What you have to do: Nothing in the records should differ when you write them out again.

Stored data entries:

-------

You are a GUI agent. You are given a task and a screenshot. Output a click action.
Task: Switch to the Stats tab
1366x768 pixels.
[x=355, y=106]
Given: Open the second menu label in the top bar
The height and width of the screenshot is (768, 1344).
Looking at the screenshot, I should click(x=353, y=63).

-------

Problem solution:
You are a GUI agent. You are given a task and a screenshot. Output a click action.
Task: Switch to the Stats tab
1366x768 pixels.
[x=355, y=106]
Given: Open the second menu label in the top bar
The height and width of the screenshot is (768, 1344).
Looking at the screenshot, I should click(x=353, y=63).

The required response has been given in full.